Orientasi tujuan (goal), yaitu konsensus terhadap tujuan dari setiap program. Kesepakatan terhadap tujuan dari setiap program dan kegiatan yang akan dilaksanakan akan membawa pada tujuan kinerja (Performance goal). Orientasi tujuan ini memungkinkan organisasi untuk mengadopsi suatu ukuran kinerja. Ketentuan eksternal dan internal merupakan peraturan yang mengharuskan instansi mengadopsi ukuran kinerja. Peraturan itu bisa berasal dari luar (mandat dari UU, Peraturan Pemerintah, PERDA atau BAWASDA dan LAN/ BPKP) maupun kebijakan manajemen atau pimpinan instansi. Keseluruhan Faktor-faktor rasional itu diprediksi mempengaruhi organisasi dalam mengadopsi suatu ukuran kinerja. Penelitian Julnes dan Holzer (2001) menemukan bahwa faktor-faktor rasional mempengaruhi organisasi Pemerintah dalam keputusan mengadopsi ukuran kinerja.
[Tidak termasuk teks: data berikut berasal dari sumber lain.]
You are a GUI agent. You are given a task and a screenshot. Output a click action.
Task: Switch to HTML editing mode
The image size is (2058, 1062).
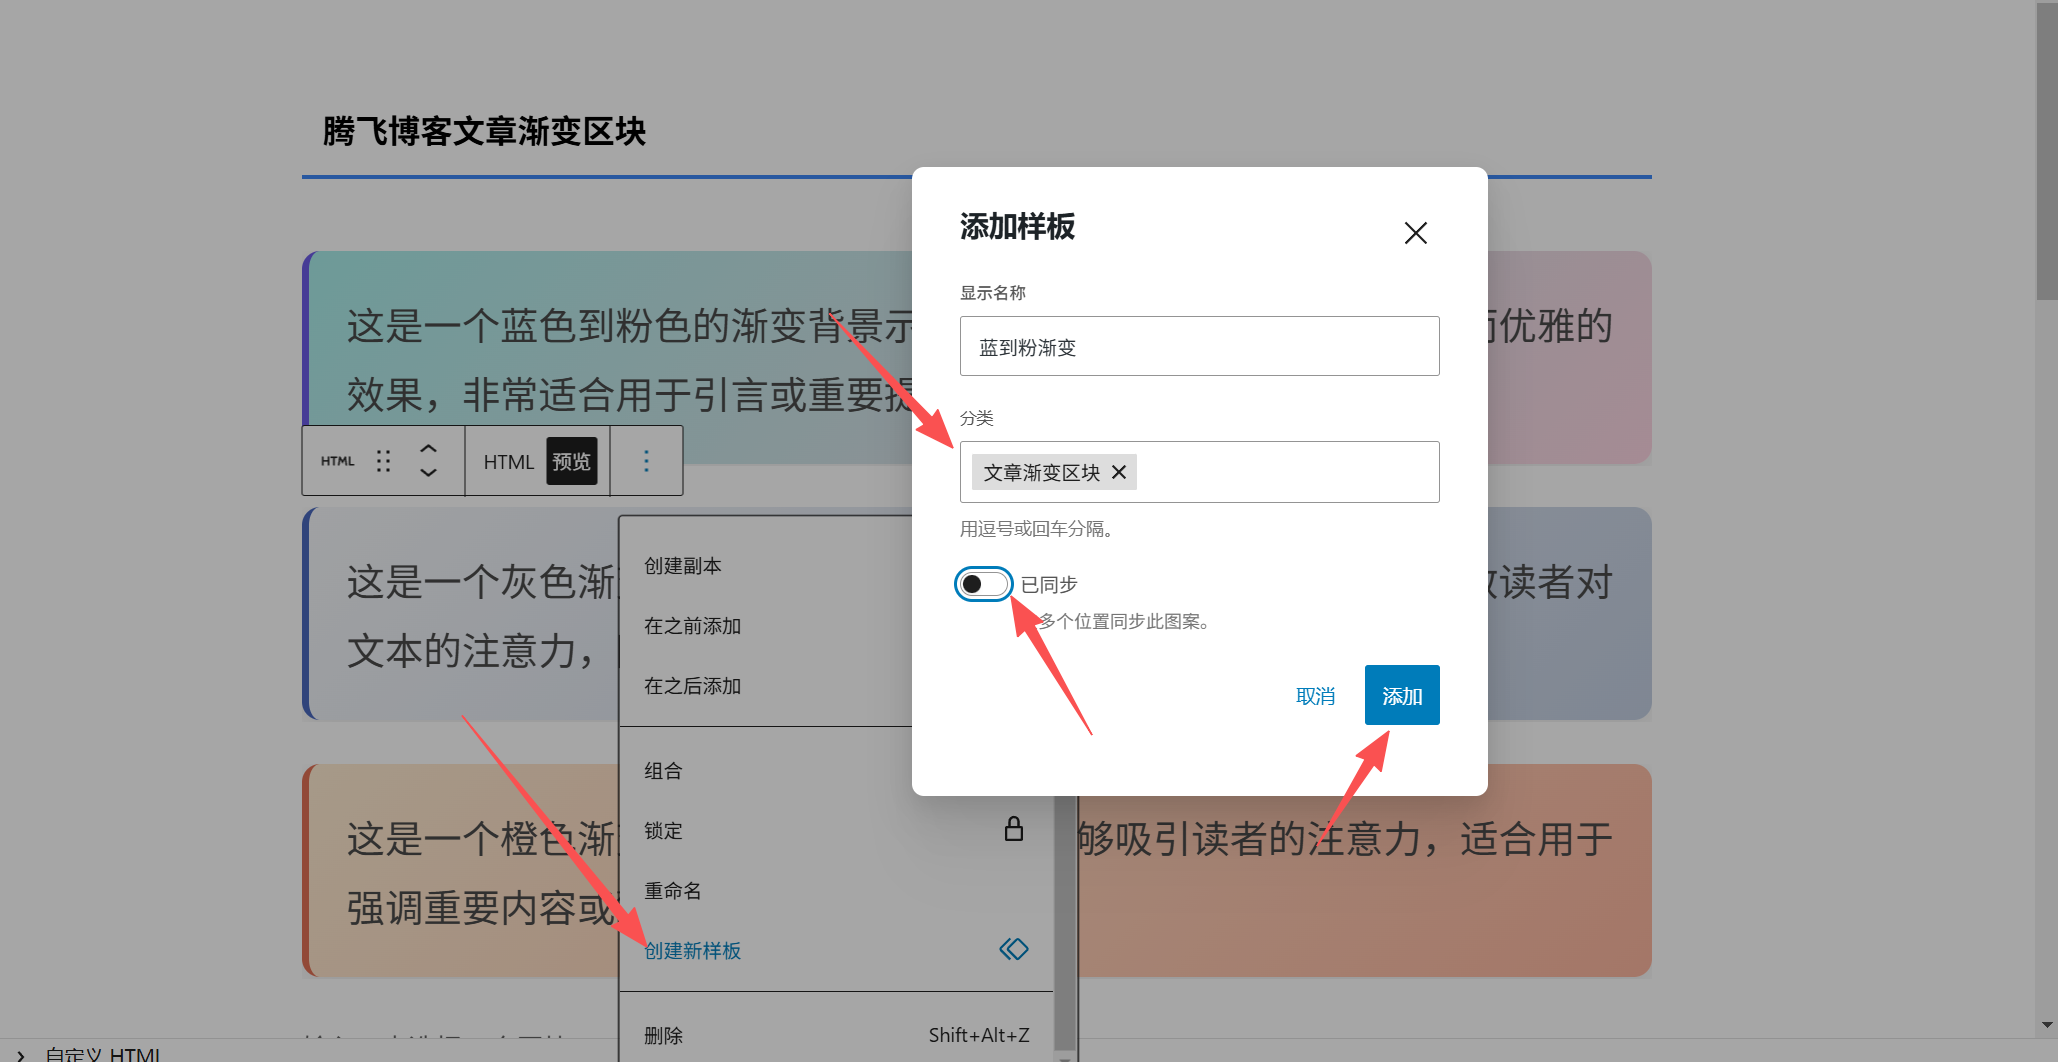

Penelitian Wang (2002) juga mengindikasikan bahwa ketersediaan sumberdaya, dan kesepakatan akan tujuan memungkinkan organisasi untuk mengembangkan ukuran Meskipun faktor rasional merupakan hal yang pertama dipertimbangkan dalam membuat keputusan, namun perlu disadari bahwa organisasi, terutama organisasi sector publik beroperasi dan berinteraksi dalam lingkungan dimana banyak pihak yang terlibat. Pembuatan keputusan dalam organisasi tidak terlepas dari pengaruh politik organisasi (Morrow dan Hitt, 2000) yang berasal dari luar dan dalam organisasi. Selanjutnya, Fisher (1986 dalam Julnes dan Holzer,2001) menyatakan bahwa kerangka rasional harus juga ditempatkan juga dalam kerangka politik. Politik dalam organisasi muncul dari tidak tercapainya kesepakatan dari unsur-unsur yang ada dalam organisasi yang berpotensi menimbulkan konflik (Morrow dan Hitt,2000). Konflik ini biasanya diselesaikan dengan proses politik internal seperti koalisi dan bargaining dan memberikan insentif dan penghargaan. Pihak-pihak yang memiliki kekuasaan (power) dalam organisasi, seperti pimpinan organisasi dan manajemen lainnya, berkesempatan mengumpulkan simpati untuk mempertahankan keyakinannya.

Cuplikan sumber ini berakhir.